4 Smugglers diverting attention away

Sin Chew Daily aids diesel smugglers?

Omar Bin Saleh (second from left) speaking during the press conference at Jaringan Melayu Malaysia's office in Pandan Indah today. — TRP pic by Azrol Ali
Everyday there are people like those in the picture above who seek attention and fame.
They talk cock without evidence.
Yet PDRM will play along as they have nothing else to do.
But the true fact is the ones who smuggle diesel are the MALAYS THEMSELVES.
Jaringan Melayu Malaysia (JMM) has accused Chinese medium newspaper Sin Chew Daily of working with diesel smugglers.
The allegation was revealed at a press conference organised by JMM regarding the vernacular paper’s article where it quoted a government official as saying a new petrol subsidy system was in the works.
JMM deputy president Omar Saleh said it had come up with the conclusion after its research panel had studied the article and translated it for them, and had labelled the paper a “tali barut penyeludup diesel” (spy for diesel smugglers).
“We believe that this mainstream newspaper which was supposed to focus on national issues is working with diesel smugglers as the article has undermined our efforts to uncover the diesel smuggling ring,” he said at a press conference.
He said what Sin Chew Daily had done was seditious and JMM, together with other Selangor-based non-governmental organisations (NGOs) like Gagasan Penyelewengan Selangor (GAPS) and Martabat Jalinan Muhibbah Malaysia (MJMM) would be making a police report on Monday at the Dang Wangi police station at 11am regarding the matter.
“What it has done is deemed seditious because it has urged the public to oppose whatever the government has done to curb diesel smuggling.
“It is like it does not want the government to make any new policies regarding diesel and RON 95 subsidies to people based on financial brackets using a quota system,” he said.
There were also calls for the government to revoke the licence of Sin Chew Daily in order to “teach it a lesson”.

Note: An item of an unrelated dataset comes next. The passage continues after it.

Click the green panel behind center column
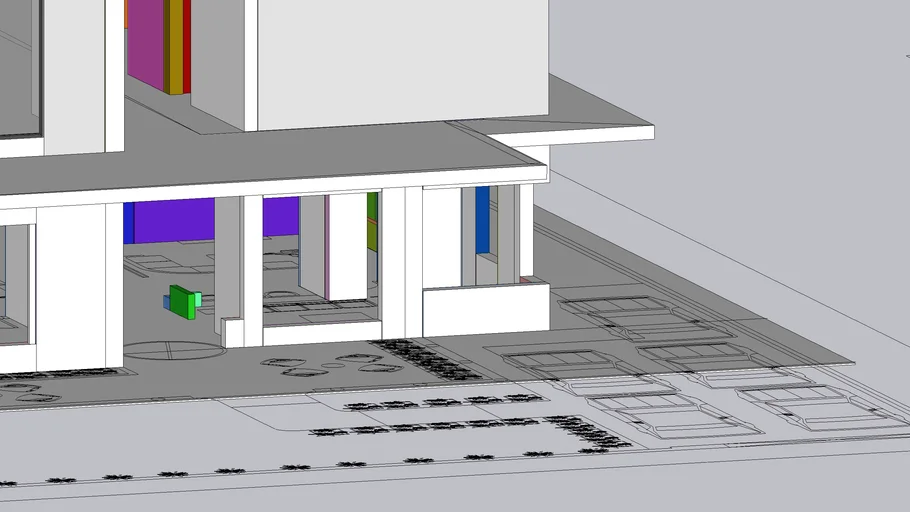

The article in question revealed that those earning under RM5,000 a month and who own cars with an engine capacity below 2,000cc will be able to buy subsidised petrol without any limit and those earning RM5,000 to RM10,000 monthly can buy 300 litres of RON95 petrol.
The article prompted Pandan Member of Parliament Rafizi Ramli to say the move will lead to an increase in fuel prices after the goods and services tax (GST) takes effect next April.
He revealed petrol would cost RM2.23 per litre, including GST, compared with just RM2.10 per litre without the GST.
When contacted, the Chinese daily declined to comment on the matter.